■ JOB
Quote the records from the line with "This screenshot has" to the line with "Action: [x=297, y=151]", both lines included, leaving the pictures out of your answer.

■ STORED DATA
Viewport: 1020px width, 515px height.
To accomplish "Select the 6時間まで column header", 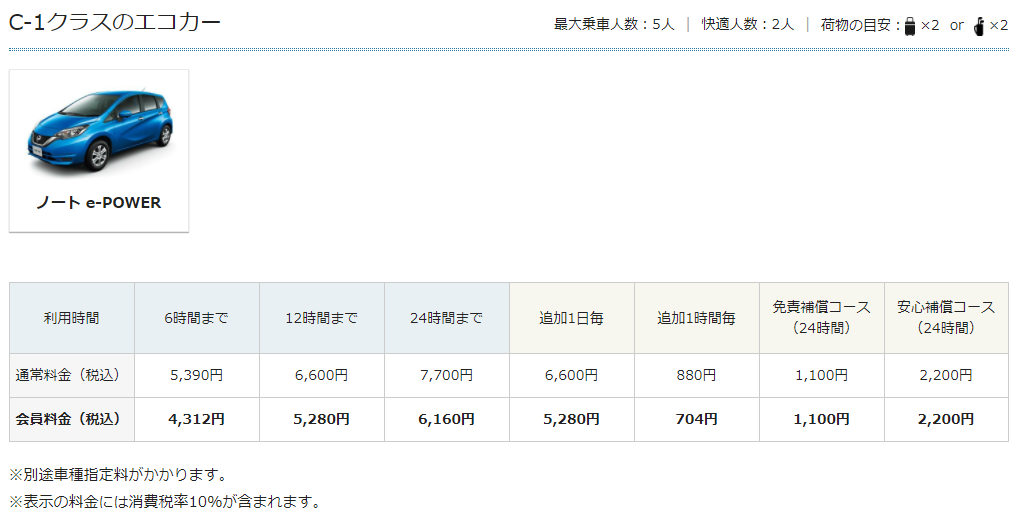I will point(197,318).
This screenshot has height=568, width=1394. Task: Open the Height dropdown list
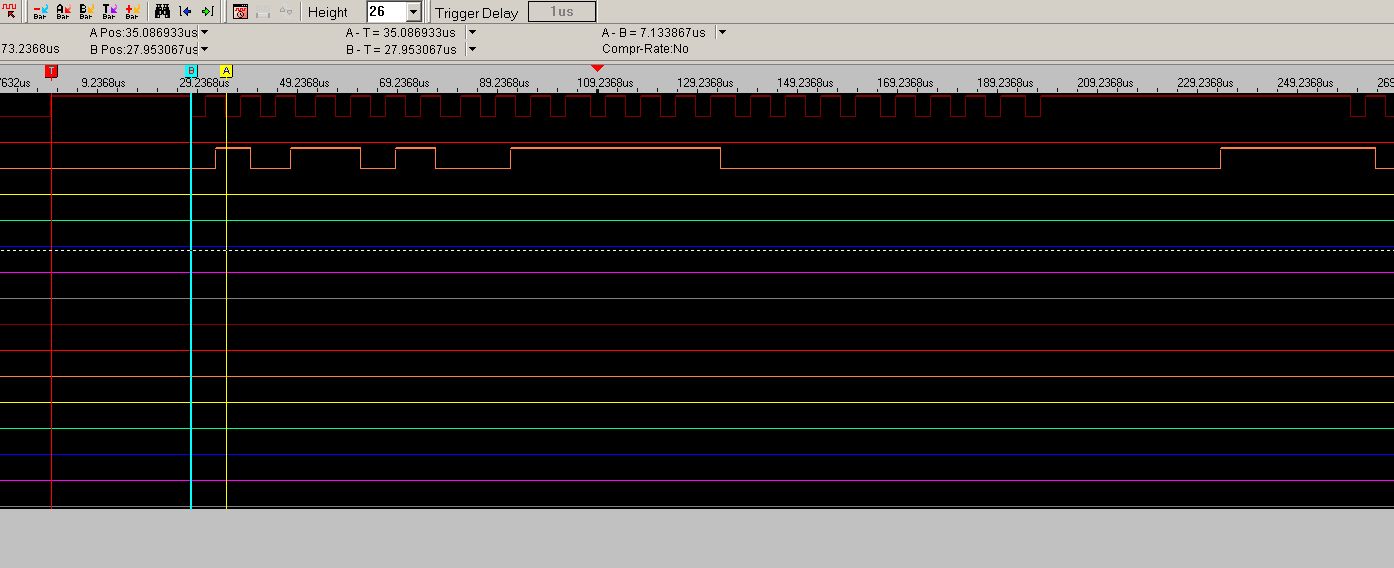click(413, 12)
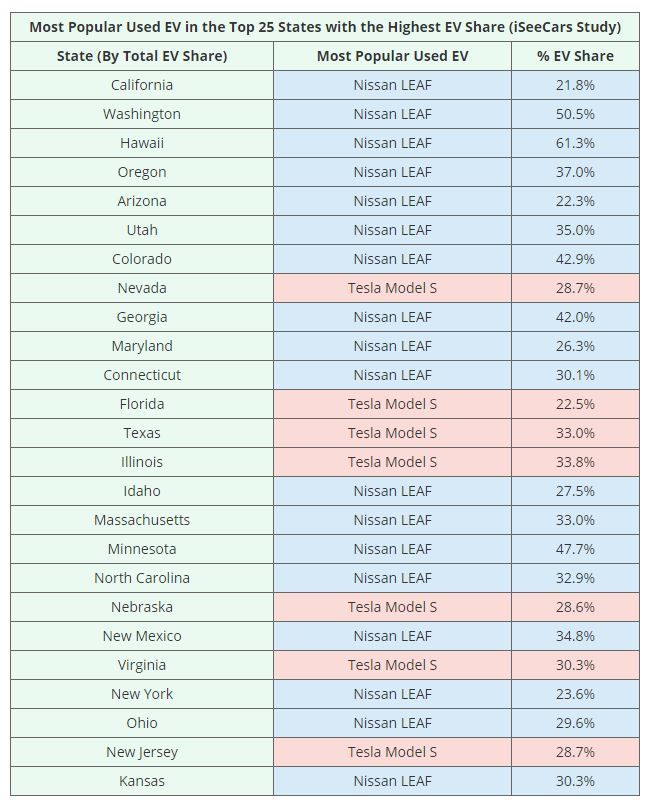Click the 'Most Popular Used EV' column header

392,56
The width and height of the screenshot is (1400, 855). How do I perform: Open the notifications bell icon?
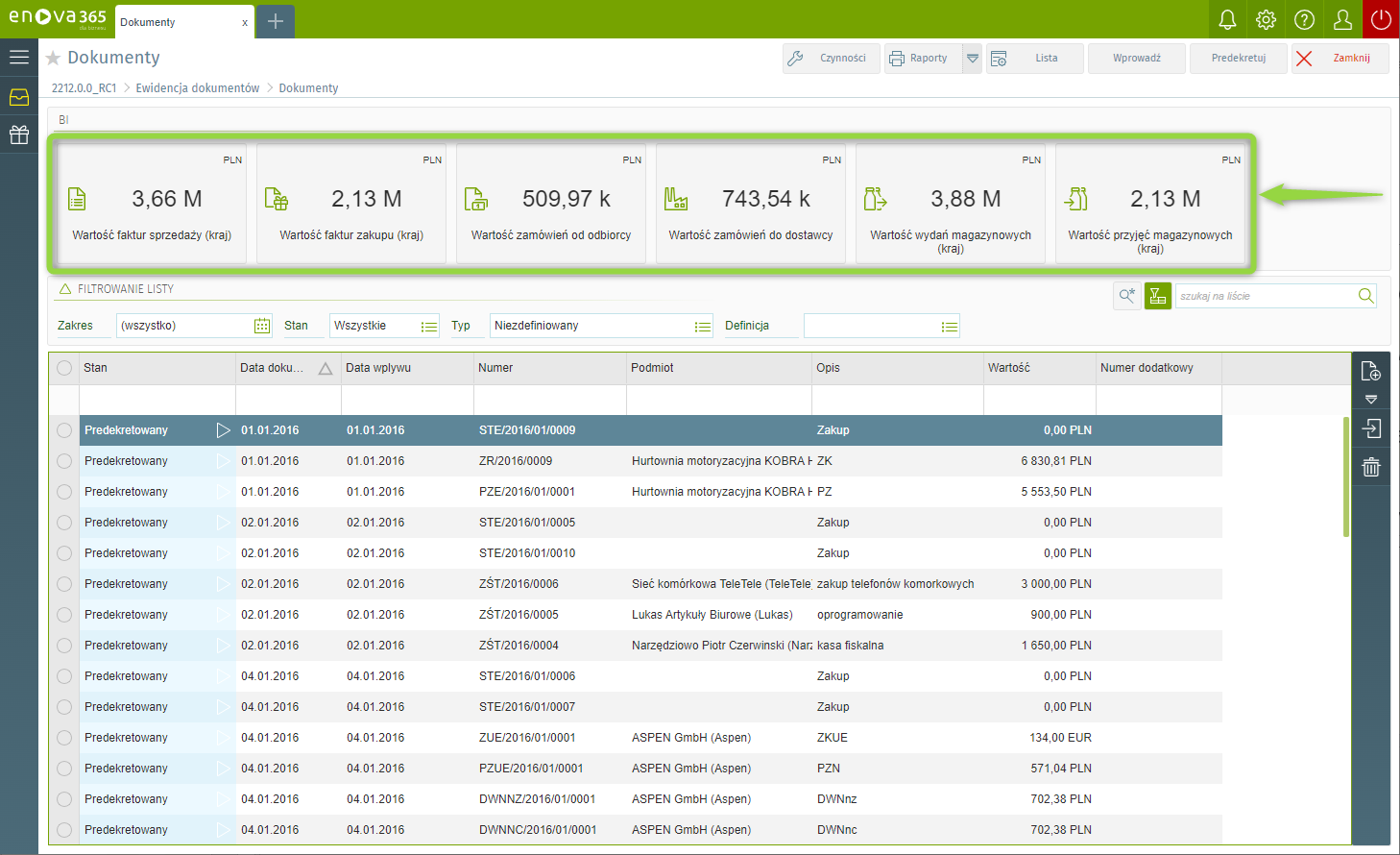pos(1227,19)
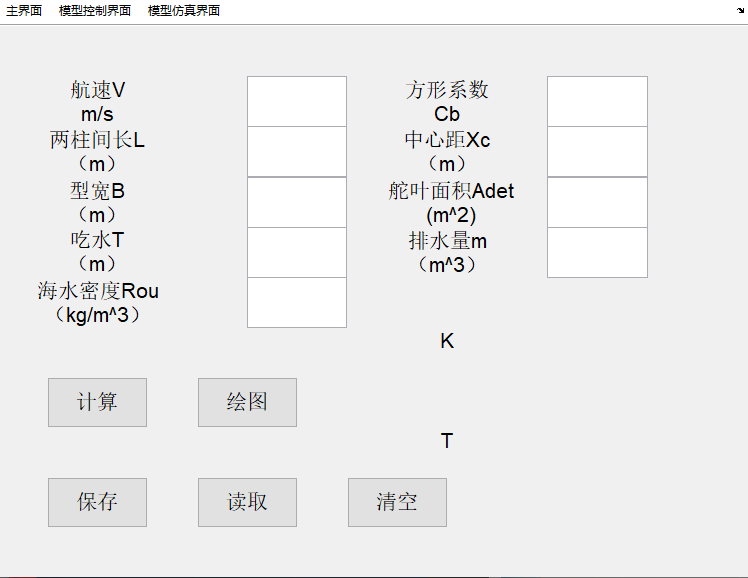The height and width of the screenshot is (578, 748).
Task: Focus the 两柱间长L input box
Action: [x=297, y=151]
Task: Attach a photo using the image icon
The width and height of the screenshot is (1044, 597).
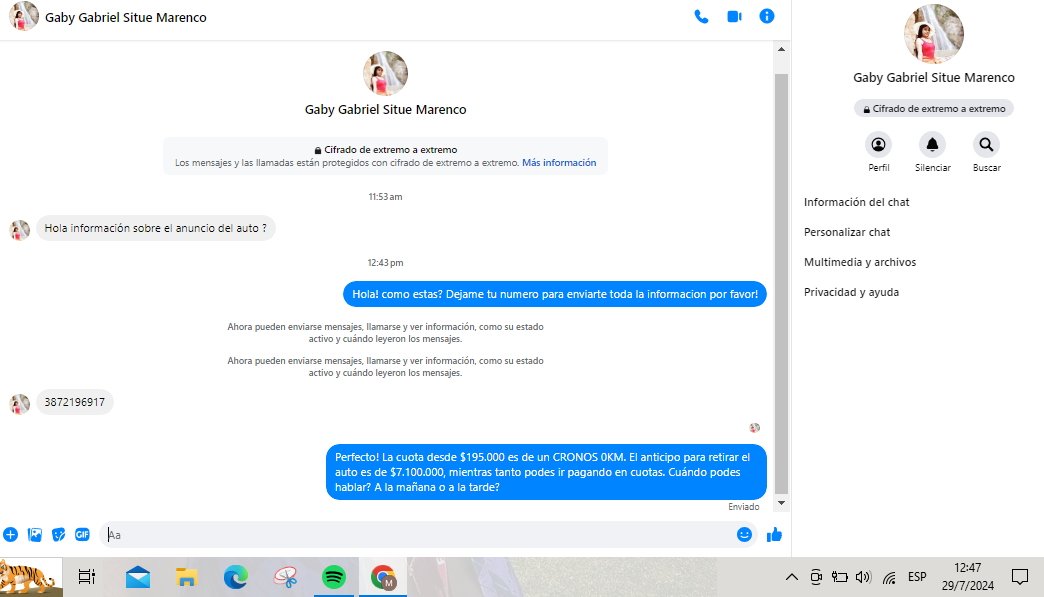Action: 35,535
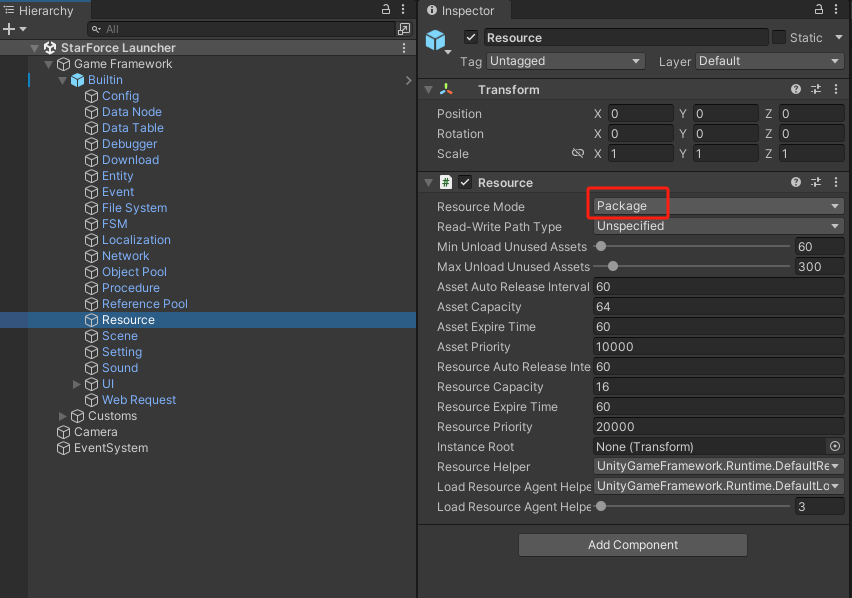Select the Resource GameObject cube icon in Inspector
852x598 pixels.
tap(435, 37)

■ RESULT OF THIS TASK
This screenshot has height=568, width=1394. Task: Open the Height dropdown list
click(413, 12)
Click the 'Most Popular Used EV' column header

392,56
The width and height of the screenshot is (1400, 855). How do I perform: Open the notifications bell icon?
pos(1227,19)
The height and width of the screenshot is (578, 748).
Task: Focus the 两柱间长L input box
Action: [x=297, y=151]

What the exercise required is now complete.